Vancomycin resistant enterococci (VRE) are important microorganisms in clinical practice [6,43,44]. Therapeutic alternatives against VRE are limited to recently introduced antibiotics, such as daptomycin, linezolid, and quinupristin/dalfopristin [43]. Considering the intermediate antibiotic resistance, the target site must be reached at the maximum antibiotic concentration for effective treatment [45,46]. However, high drug concentrations are difficult to maintain in ear canals because ear canal skin has been damaged, and exudates and waxy materials in the ear canal hinder achieving enough concentrations. From the perspective of treatment strategy, intermediate antibiotic-resistant bacteria can likely contribute to bacterial reinfection [45,46].
Enterococcus faecalis and E. faecium showed apparent differences in penicillin class antibiotic (ampicillin and penicillin) resistance (p < 0.05). Enterococcus faecalis showed a resistance percentage of 2.1% to ampicillin and 4.1% to penicillin, whereas E. faecium showed a resistance percentage of 61.9% to ampicillin and 71.4% to penicillin. In a previous study in humans, infections by ampicillin-resistant Enterococcus have increased [47], and this is alarming as E. faecium causes bacteremia with a higher mortality rate than E. faecalis [47,48]. Ampicillin-resistant enterococci were found to be carried not only by humans but also by companion animals [12,49,50,51]. Several studies described a high prevalence of ampicillin-resistant enterococci in companion animals, and even lineages between human infections [49,50].
Of the 197 isolates, 56 (28.4%) were found to be MDR strains.
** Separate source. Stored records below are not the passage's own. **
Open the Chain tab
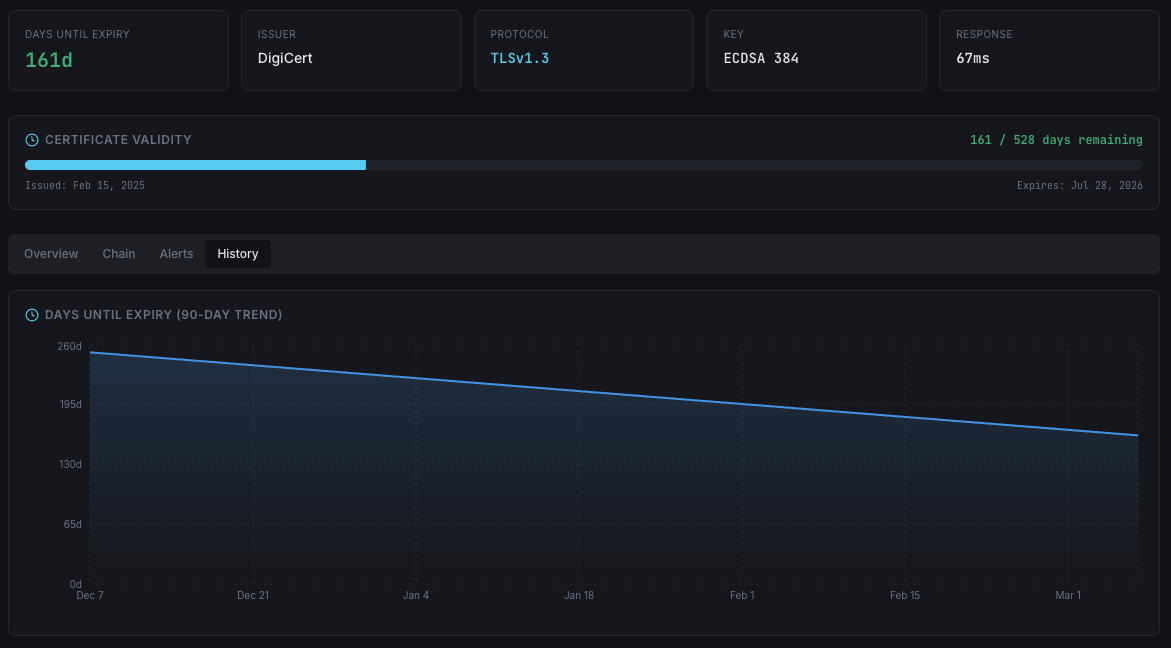This screenshot has height=648, width=1171. point(119,253)
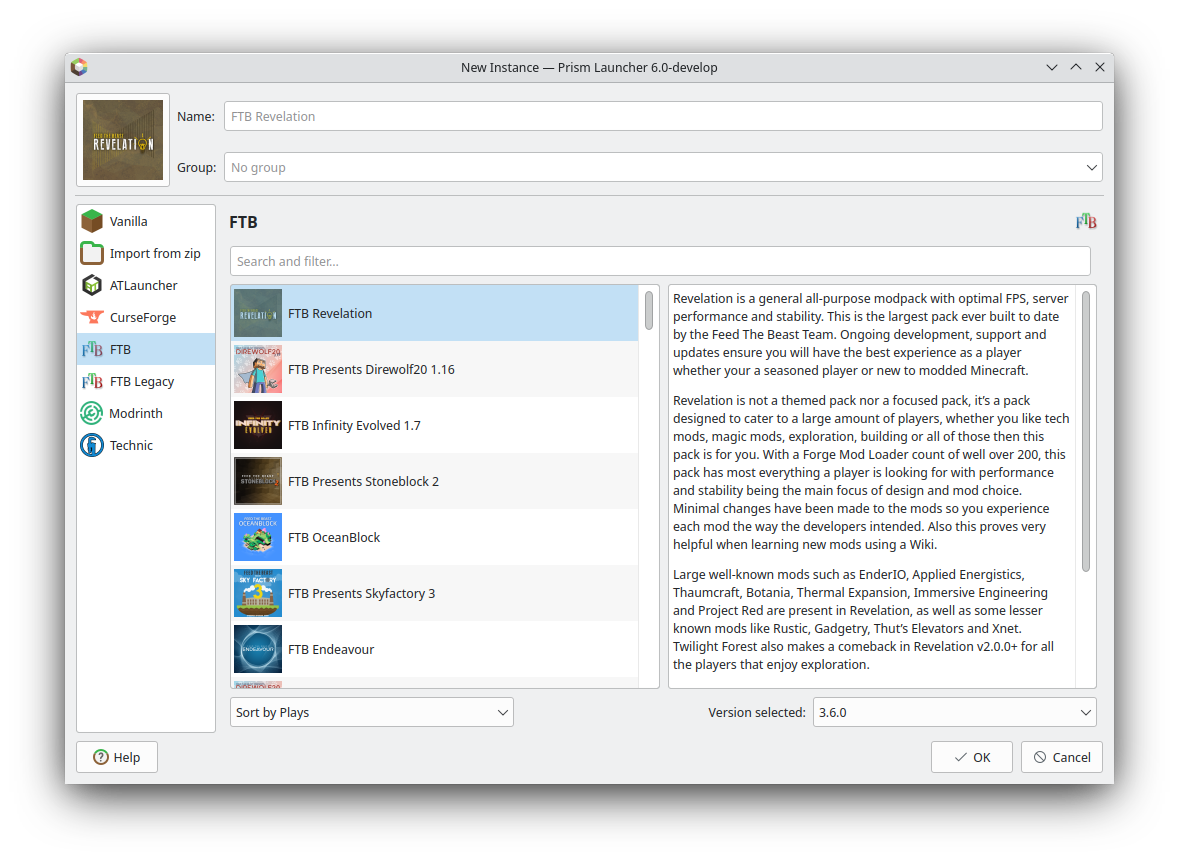Choose the CurseForge anvil icon
The width and height of the screenshot is (1179, 861).
coord(92,317)
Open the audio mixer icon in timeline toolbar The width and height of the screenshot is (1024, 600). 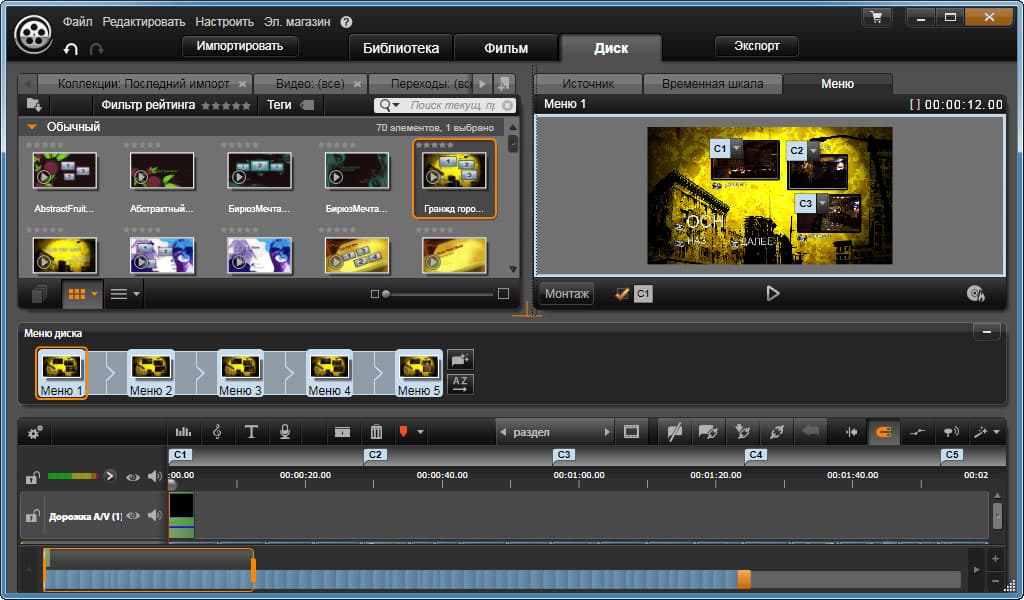click(x=183, y=432)
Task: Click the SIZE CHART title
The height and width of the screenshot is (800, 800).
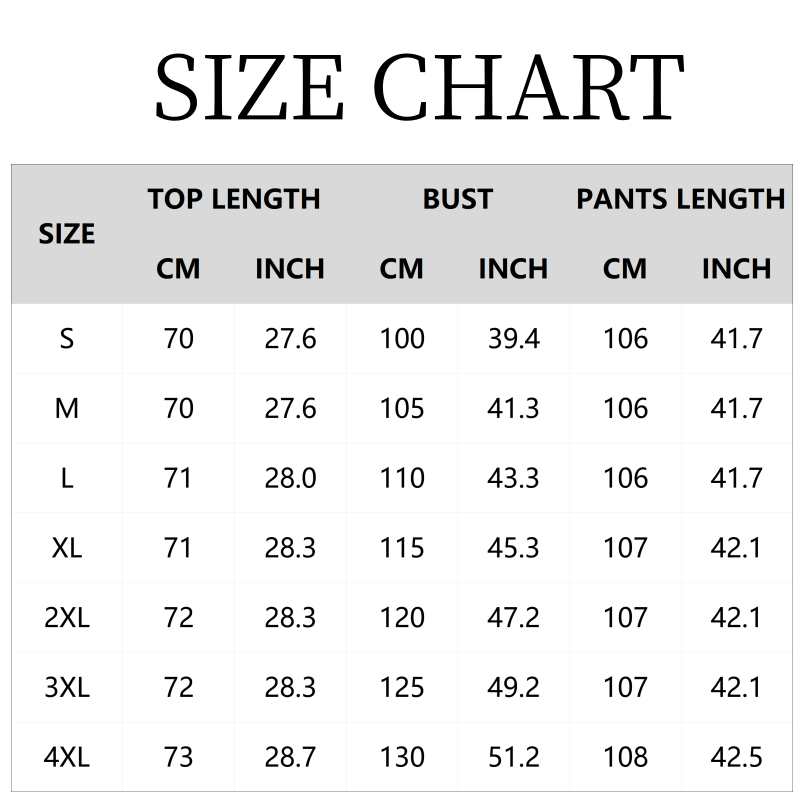Action: click(418, 88)
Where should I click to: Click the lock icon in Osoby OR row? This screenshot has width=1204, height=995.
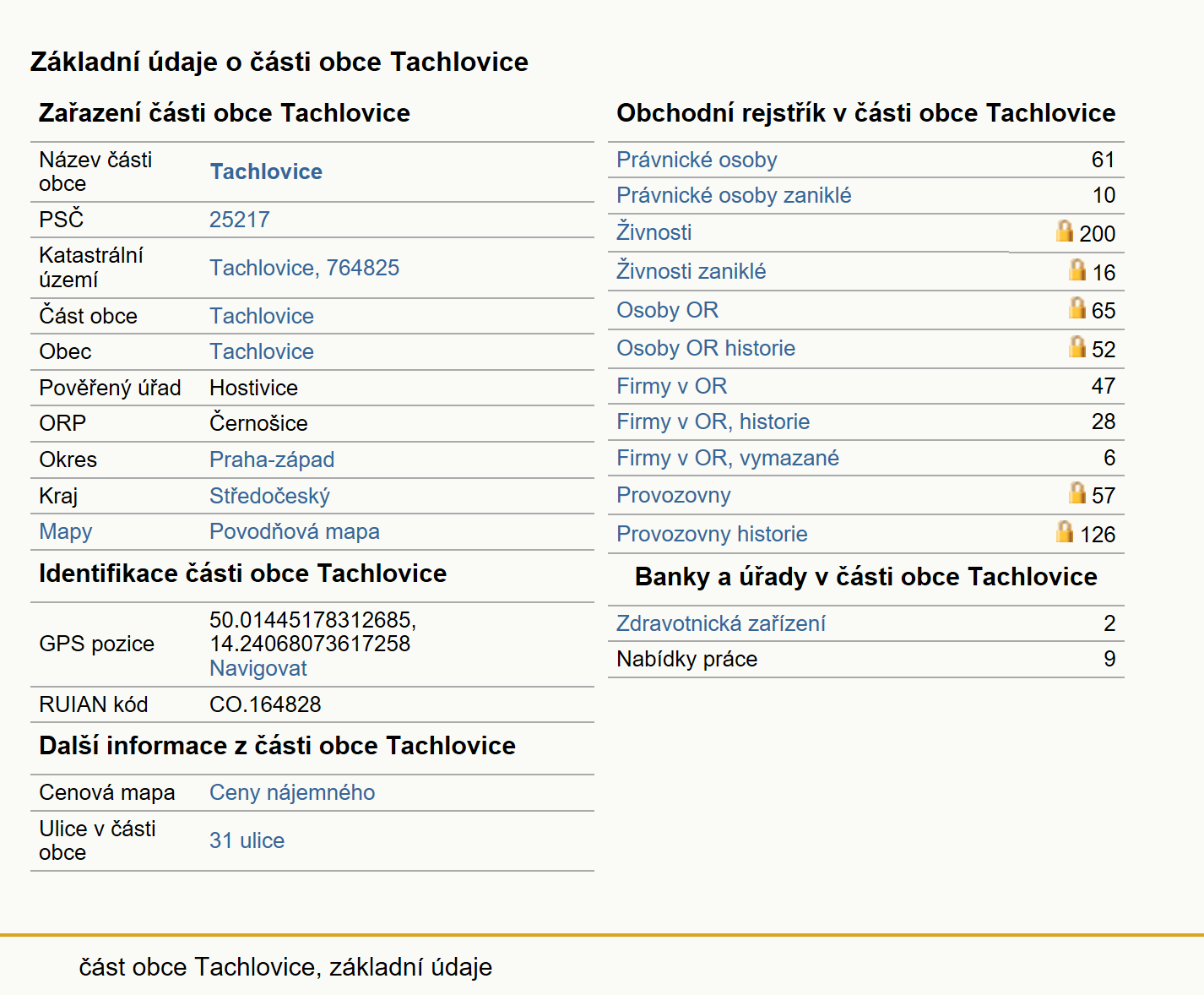[1077, 307]
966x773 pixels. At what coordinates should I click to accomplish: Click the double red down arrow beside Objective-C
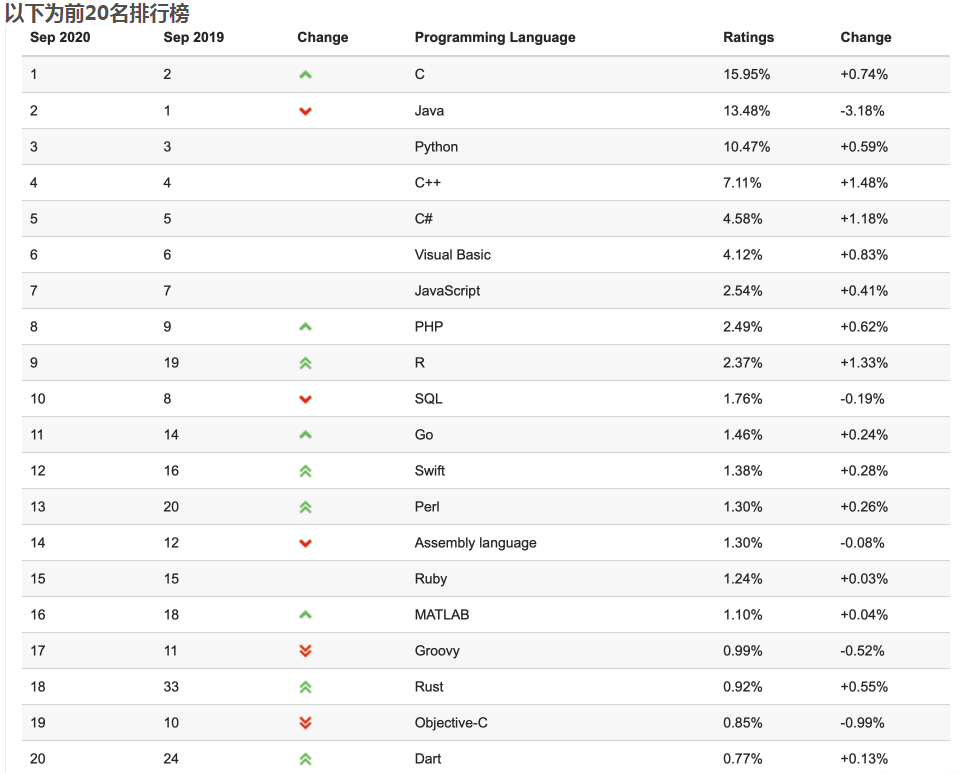(305, 723)
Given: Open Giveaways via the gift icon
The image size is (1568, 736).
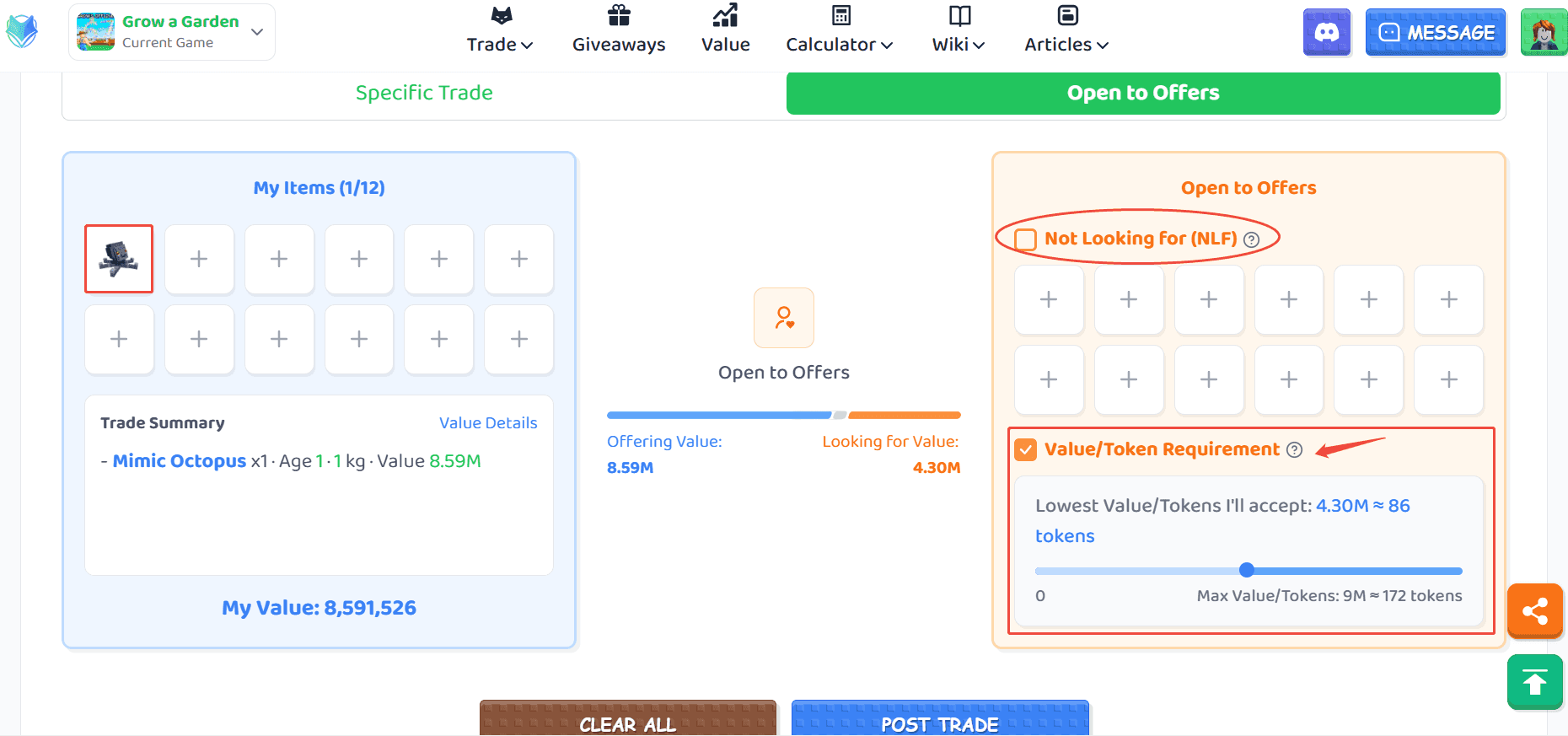Looking at the screenshot, I should tap(619, 15).
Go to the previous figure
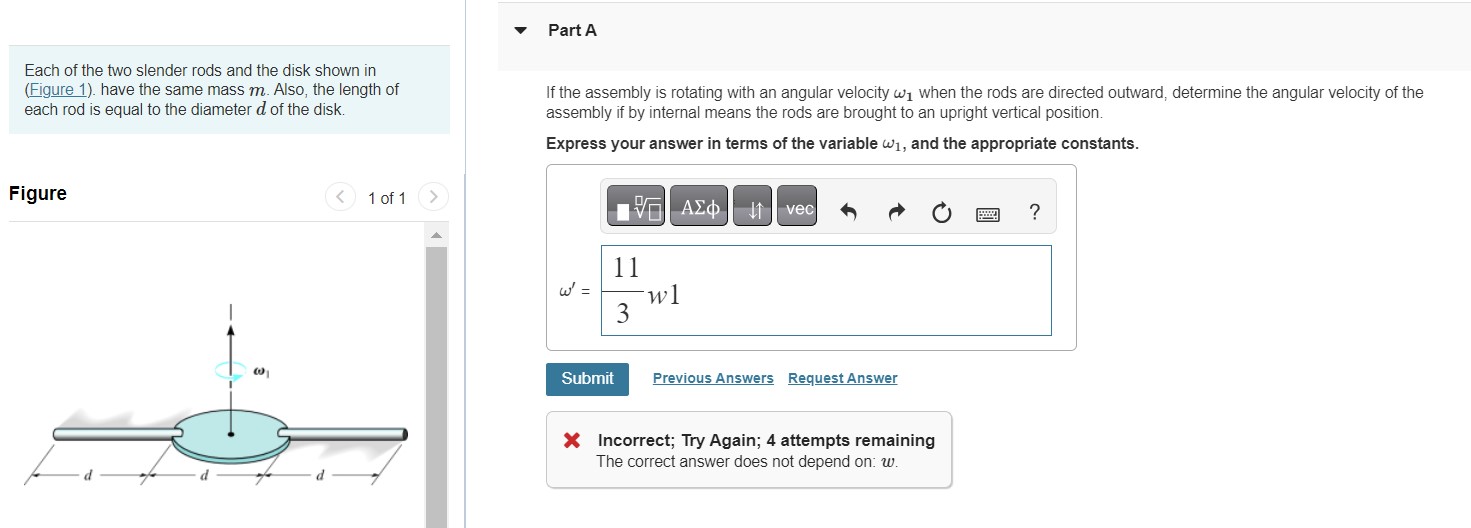The height and width of the screenshot is (528, 1471). (340, 197)
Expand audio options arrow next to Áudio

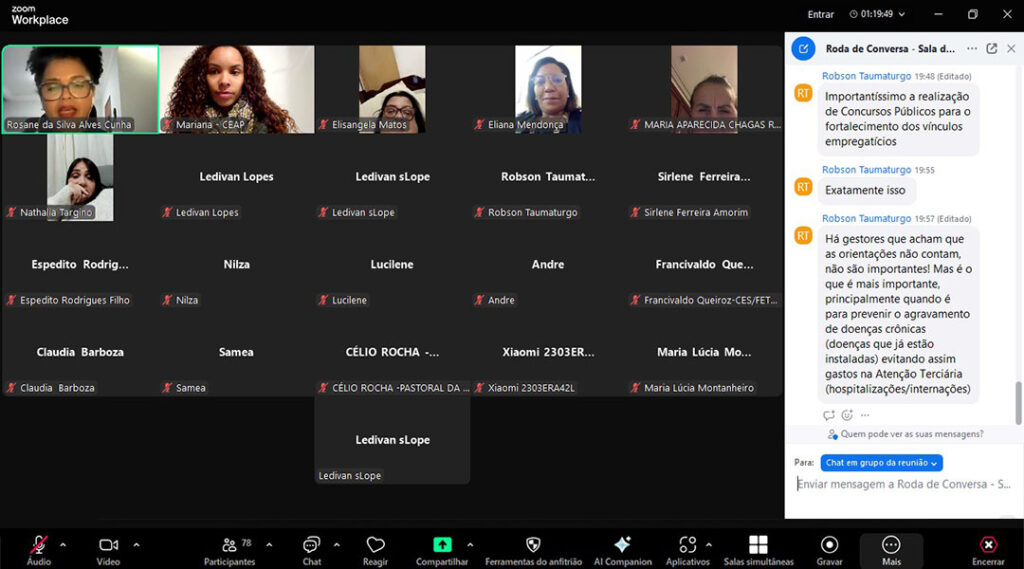point(63,544)
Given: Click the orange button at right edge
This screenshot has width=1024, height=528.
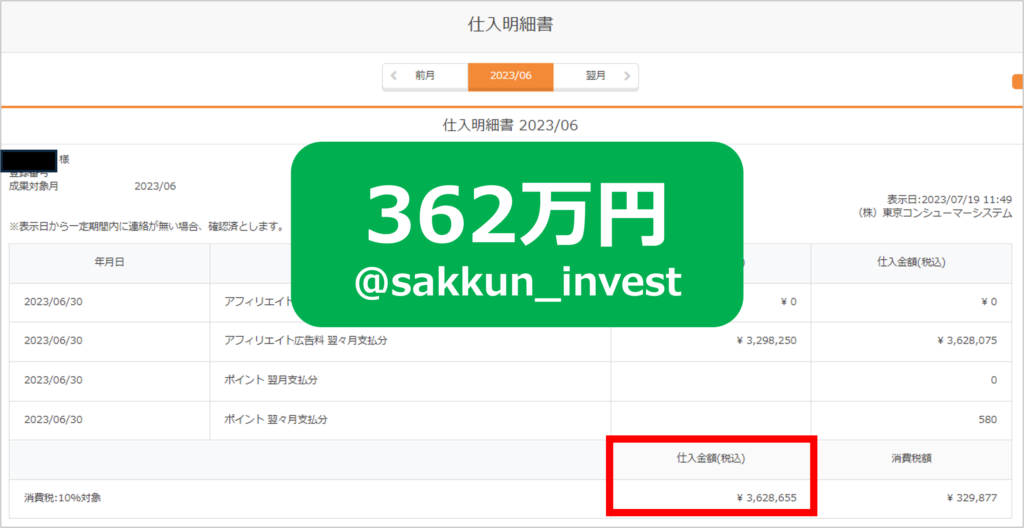Looking at the screenshot, I should point(1017,82).
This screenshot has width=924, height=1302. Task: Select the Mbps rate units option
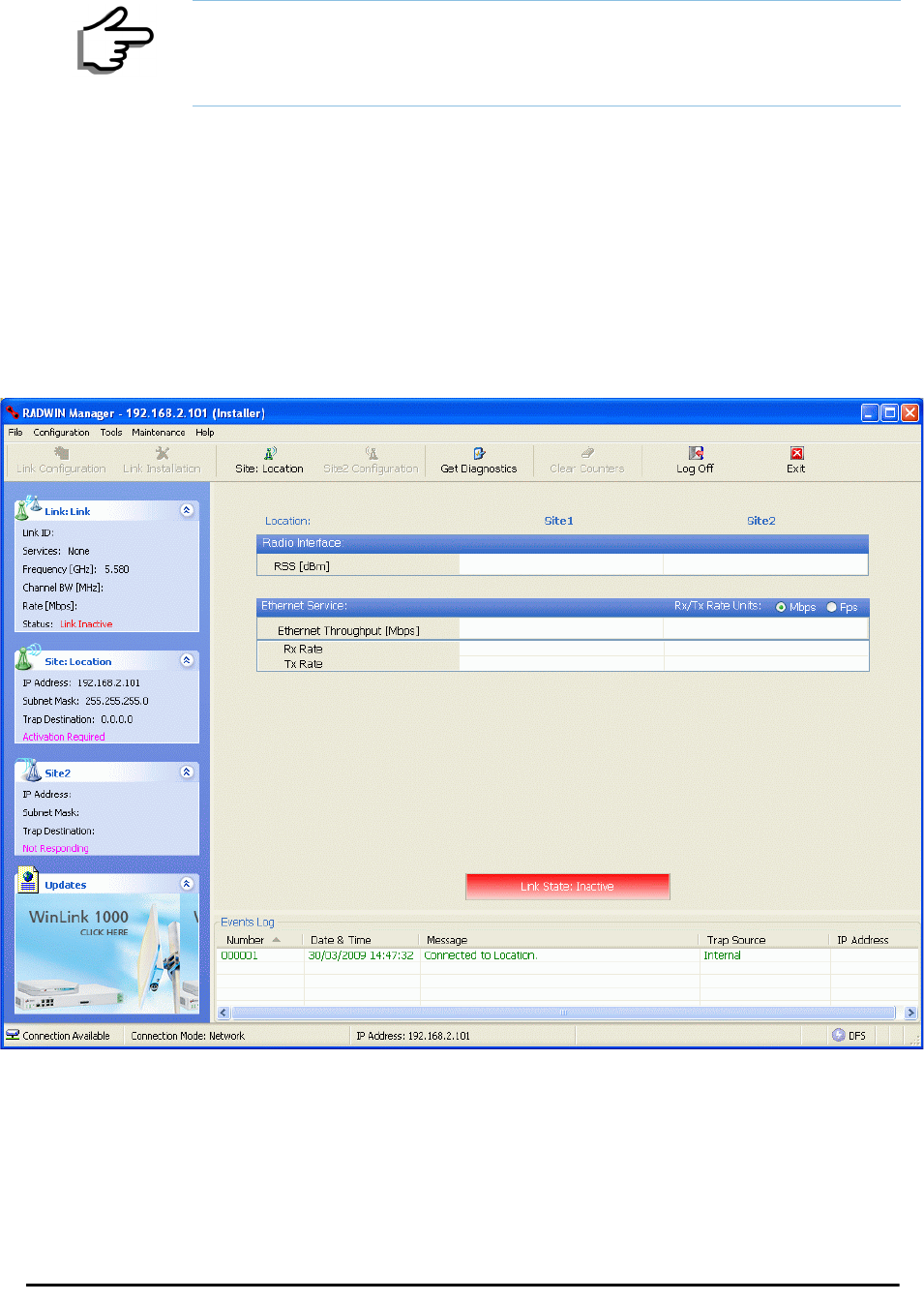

Previous studies mainly discussed MDR Staphylococcus and Pseudomonas species as the main pathogens of otitis externa [25,52,53]. However, some studies, including the present study, demonstrated Enterococcus bacteria and their multidrug resistance patterns [19,53]. These findings provide a warning and highlight the emergence of antibiotic resistance in another bacterial genus. The MDR Entericoccus can cause infections, sometimes outbreaks, and prolong therapeutic lapses depending on infection control agents. These serial steps cause high mortality and high costs in medical care. Nelson et al. (2022) showed MDR infections cost nearly USD 1.9 billion and resulted in over 10,000 deaths in the United States in 2017 [54]. Therefore, it is important to monitor the resistance of Enterococcus species as an indicator of antibiotic abuse or misuse.
Companion animals have a social function in modern times. They share living environments with human beings, and participate in several activities. However, as human and companion animal relations are getting closer, it is more likely to transmit zoonotic diseases [55,56]. In terms of One Health, the zoonotic aspect is becoming a big issue. The main topic in this section was vector-borne infectious diseases, but recently pathogenic bacterial transmission has received attention [57]. Antimicrobial resistance bacterial infections in companion animals are examples of this [58]. Therefore, it is important to assess microbiological risks. The risks can be transmission of infectious agents and resistance gene transfer [59].
In this study, we evaluated the antimicrobial resistance patterns of Enterococcus species isolated from dogs with chronic otitis externa. With the emergence of antibiotic resistance being one of the greatest risks to public health, it is important to clarify the antibiotic resistance of microbes and establish appropriate therapeutic strategies. The results of this study can not only contribute to treatment strategies for Enterococcus infections but also be used as a comparable index of antibiotic resistance for Enterococcus in the future.

Author Contributions

Conceptualization, J.K. and S.C.P.; methodology, H.J.K. and M.H.Y.; software, J.K. and H.J.K.; validation, S.C.P. and C.P.; formal analysis, J.K.; investigation, J.K.; resources, J.K.; data curation, J.K. and H.J.K.; writing—original draft preparation, H.J.K.; writing—review and editing, J.K.; visualization, H.J.K. and M.H.Y.; supervision, S.C.P.; project administration, S.C.P.; funding acquisition, S.C.P. All authors have read and agreed to the published version of the manuscript.

Funding

This research was funded by the Cooperative Research Program of the Center for Companion Animal Research (PJ013985032022) of the Rural Development Administration of the Republic of Korea.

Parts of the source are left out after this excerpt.